Man sei davon überzeugt, dass die jetzt in der Industrie eingesetzten Roboter und Maschinen „noch effizienter und schlauer“ arbeiten können, heißt es vom 2020 gegründeten Linzer Startup Danube Dynamics. Das Unternehmen will mit seiner „selbstoptimierten“ KI die nahtlose Zusammenarbeit von Mensch und Roboter erleichtern. Die sogenannten Cobots sollen als „smartes Herzstück“ für Industriemaschinen und Roboterarme fungieren und dabei selbstständig und vorausschauend Prozesse optimieren, wodurch Arbeitnehmer:innen entlastet werden sollen.

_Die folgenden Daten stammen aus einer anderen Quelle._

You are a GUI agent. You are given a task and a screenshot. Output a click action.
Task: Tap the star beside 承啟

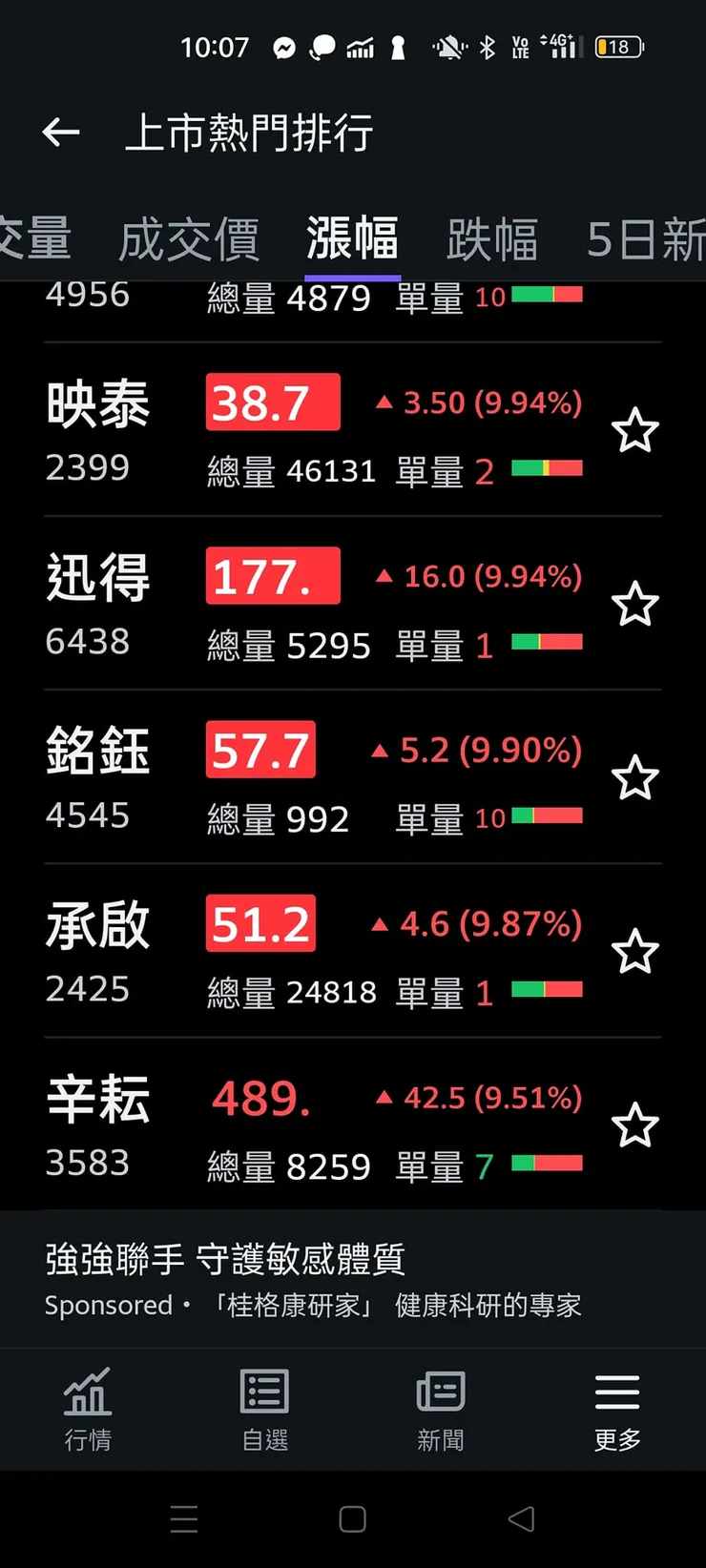point(634,953)
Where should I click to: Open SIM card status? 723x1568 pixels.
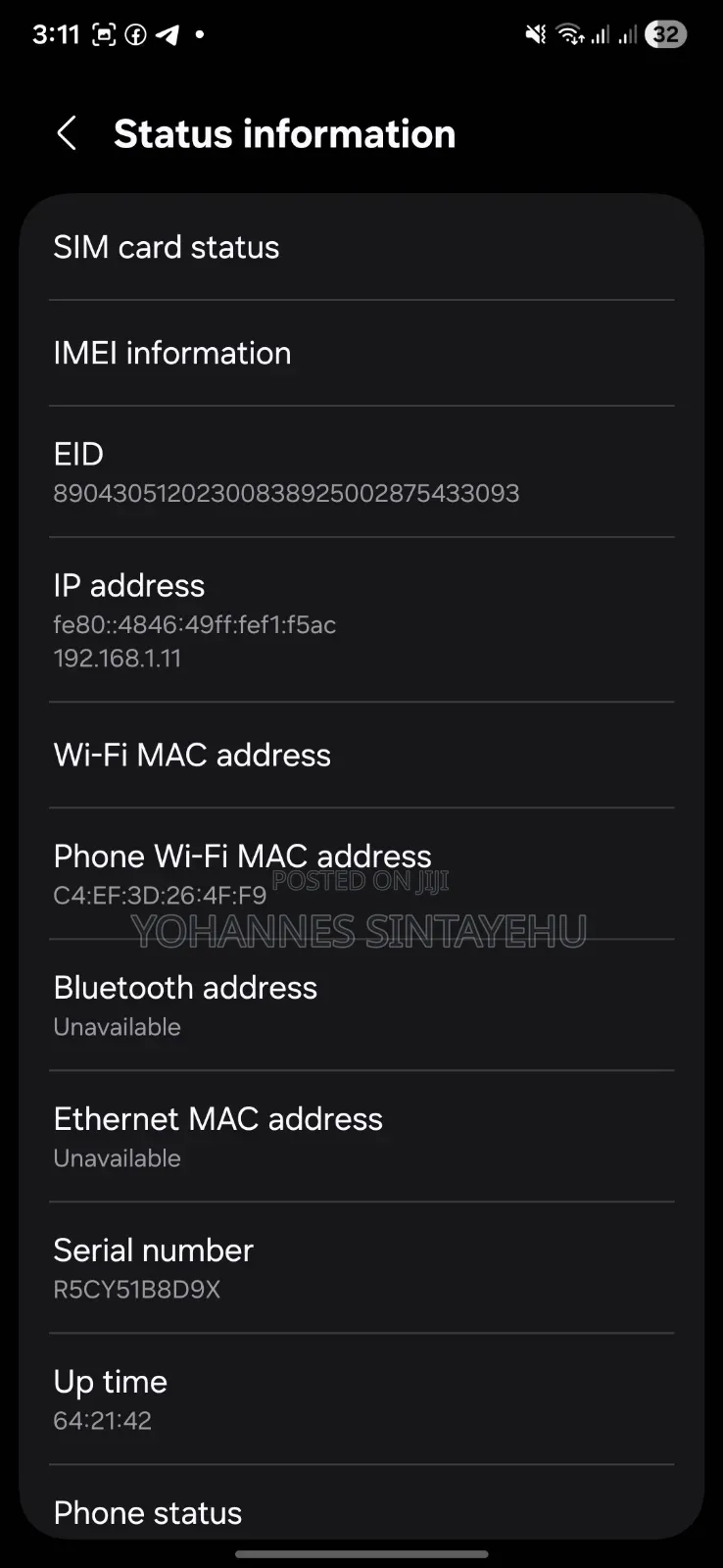tap(362, 247)
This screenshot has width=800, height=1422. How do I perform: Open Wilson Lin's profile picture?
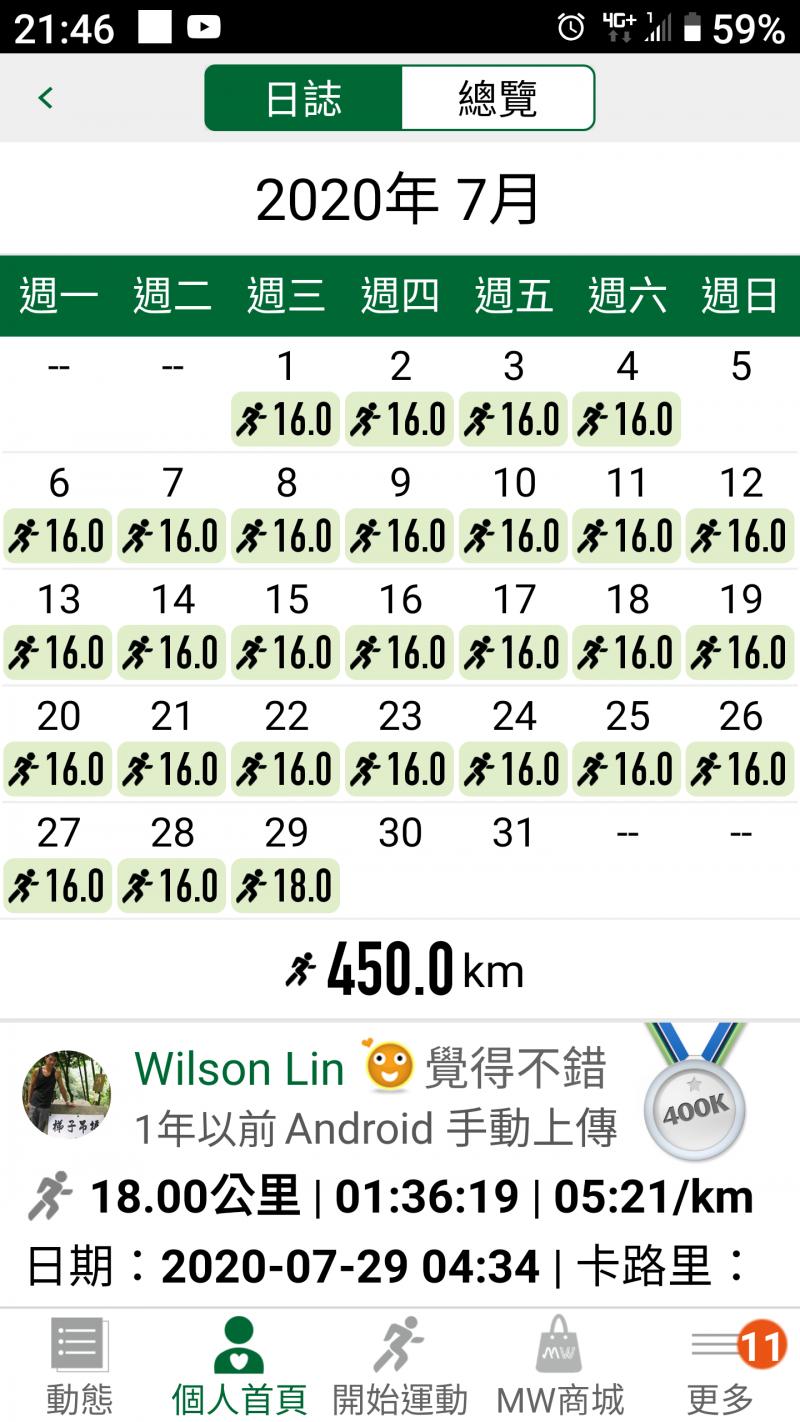tap(67, 1093)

„Langjährige Begleiter“ steigen bei Danube Dynamics ein

Nun holte sich das Startup ein sechsstelliges Seed-Investment – eine konkrete Summe wurde nicht genannt. Die Investoren, der FH Hagenberg-Professor Josef Langer, der mit seiner Frau Christa Langer eine Beratungsagentur betreibt, und Florian Schnitzhofer, Gründer des Unternehmens ReqPOOL, seien bereits langjährige Wegbegleiter, heißt es von Danube Dynamics. Die beiden sollen das Startup nun auch aktiv unterstützen. Langer werde seine Erfahrungen als Unternehmensgründer einbringen und „beim Aufbau von Prozessen helfen, damit das Startup strukturiert wachsen kann“. Schnitzhofer, den man über den Inkubator tech2b kennengelernt habe, bringe seine Expertise im Vertrieb und in der Kundenakquise ein, heißt es vom Startup.

Expansionspläne: Erst Europa, ab 2030 auch Nordamerika

Danube Dynamics CEO Nico Teringl erklärt: „Die Entwicklung eines innovativen Hardware-Software-Produkts für die Industrie ist enorm kostenintensiv. Ein Teil davon wird über die laufenden Umsätze durch Dienstleistung finanziert, ein Teil wird über eine Förderung durch die FFG finanziert, und der Rest wird über das Investment finanziert“. Bis zur Markteinführung rechnet der Gründer mit Kosten von rund 1,5 Millionen Euro. Zunächst wolle man sich nun bis Ende 2023 darauf fokussieren, das Kernprodukt erfolgreich im Markt zu platzieren.

Dann wolle man internationalisieren, so Teringl: „Ziel ist nachhaltige und wirtschaftliche Automationslösungen für den produzierenden KMU-Markt in ganz Europa und in weiterer Folge auch in Amerika zu bieten. Bis 2030 soll der europäische Markt erschlossen werden, ab 2030 ist der Eintritt zunächst in den USA geplant, in weiterer Folge auch Kanada und Mexiko“. Dafür werde man eine weitere Finanzierungsrunde brauchen.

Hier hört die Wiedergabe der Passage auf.